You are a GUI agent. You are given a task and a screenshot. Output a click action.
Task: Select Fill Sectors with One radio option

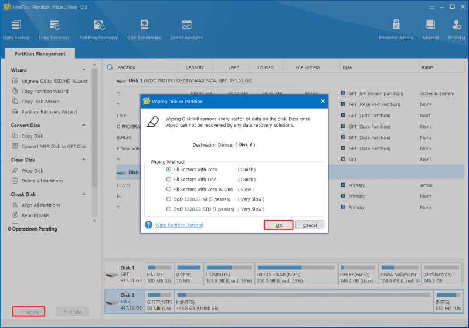click(x=169, y=180)
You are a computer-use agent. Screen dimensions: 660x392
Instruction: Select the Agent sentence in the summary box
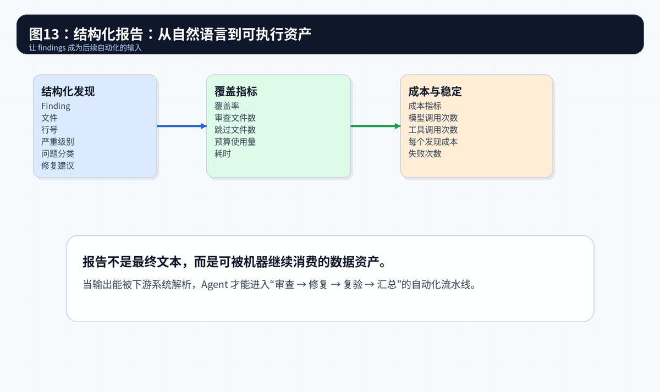tap(278, 285)
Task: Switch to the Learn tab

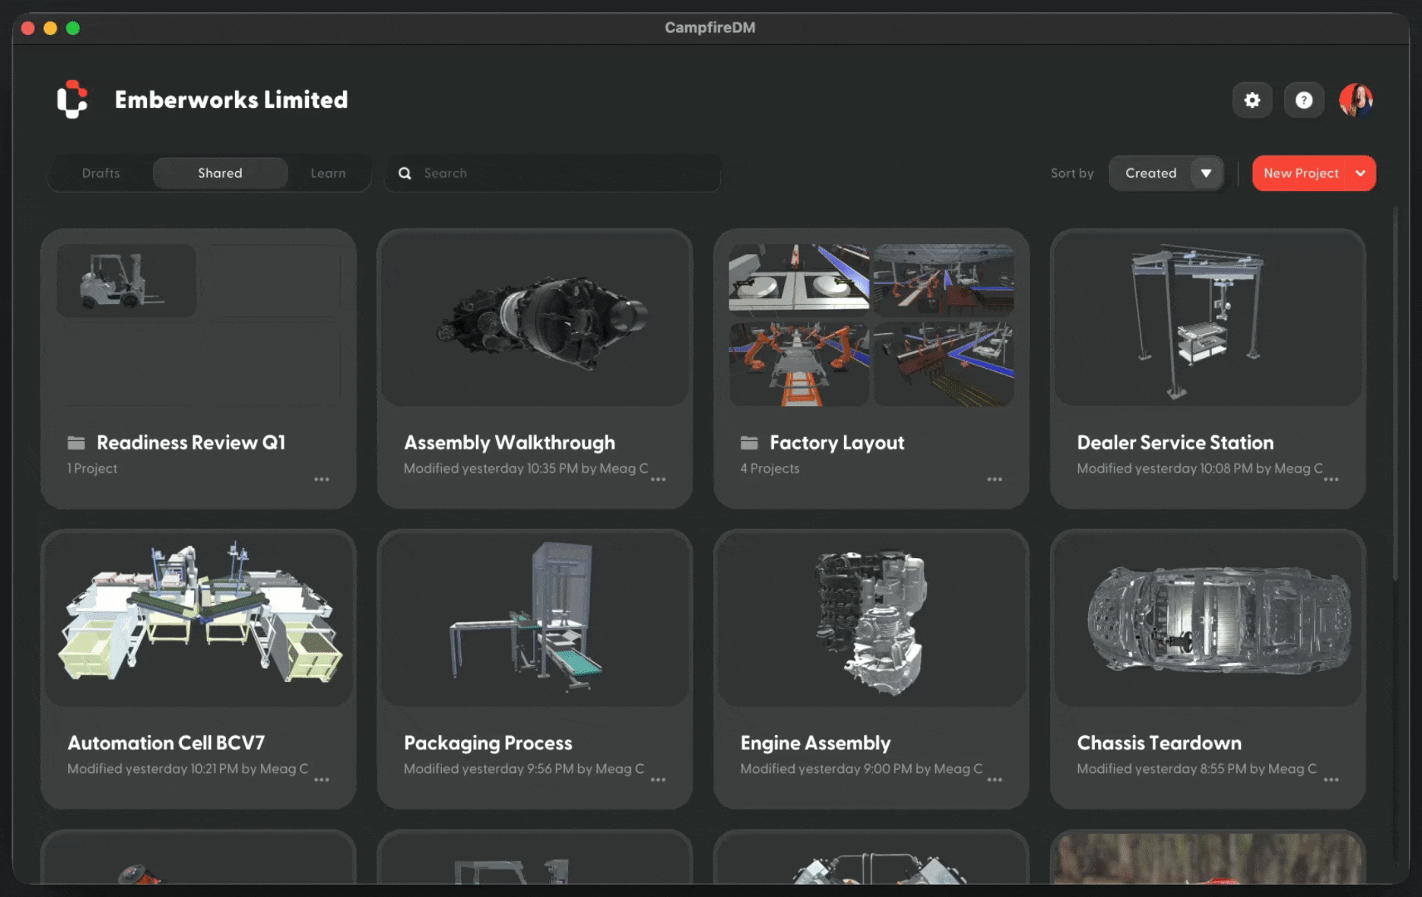Action: tap(328, 174)
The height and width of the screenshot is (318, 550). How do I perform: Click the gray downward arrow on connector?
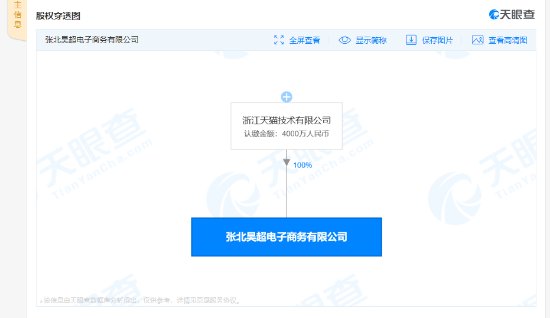287,162
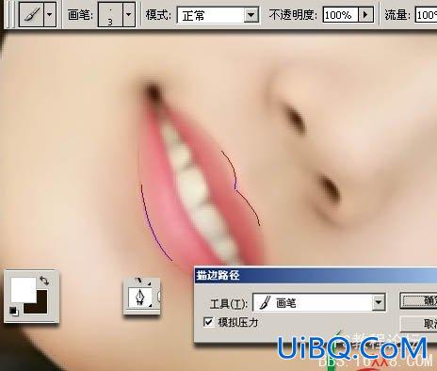
Task: Click the 流量 flow value field
Action: (x=426, y=15)
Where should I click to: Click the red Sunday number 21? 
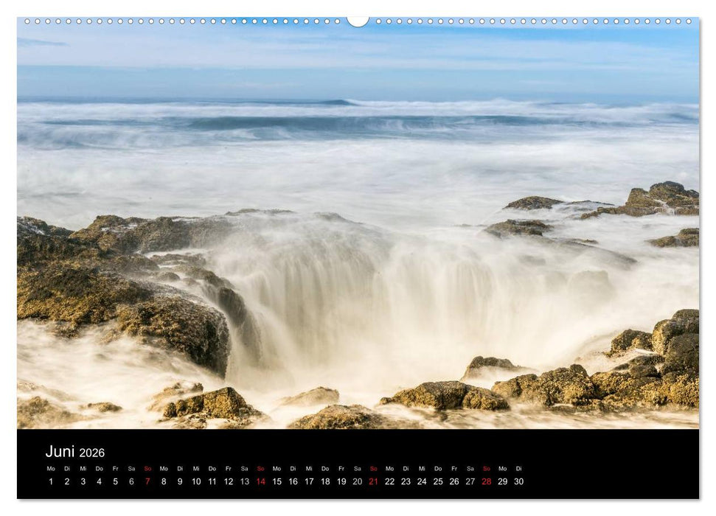click(372, 481)
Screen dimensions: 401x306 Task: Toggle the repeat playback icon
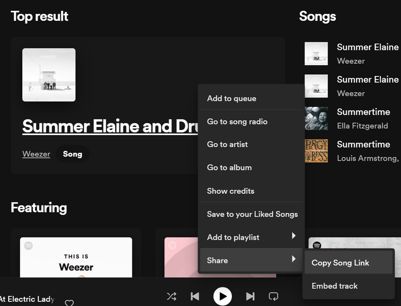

What you have to do: Update the material above by replacing "Screen dimensions" with "Display size" wherever it appears, keeping everything else the same and leaving out the pictures.

Exercise response:
You are a GUI agent. You are given a task and a screenshot. Output a click action.
Task: Select Fill Sectors with One radio option

click(x=169, y=180)
You are a computer-use agent. Display size: 660x392
Instruction: Select the Agent sentence in the summary box
tap(278, 285)
Task: Switch to the Learn tab

Action: tap(328, 174)
The height and width of the screenshot is (318, 550). How do I perform: Click the gray downward arrow on connector?
287,162
Task: Click the 流量 flow value field
Action: (x=426, y=15)
Where should I click to: Click the red Sunday number 21? 
click(372, 481)
Display size: 401x306 Task: Toggle the repeat playback icon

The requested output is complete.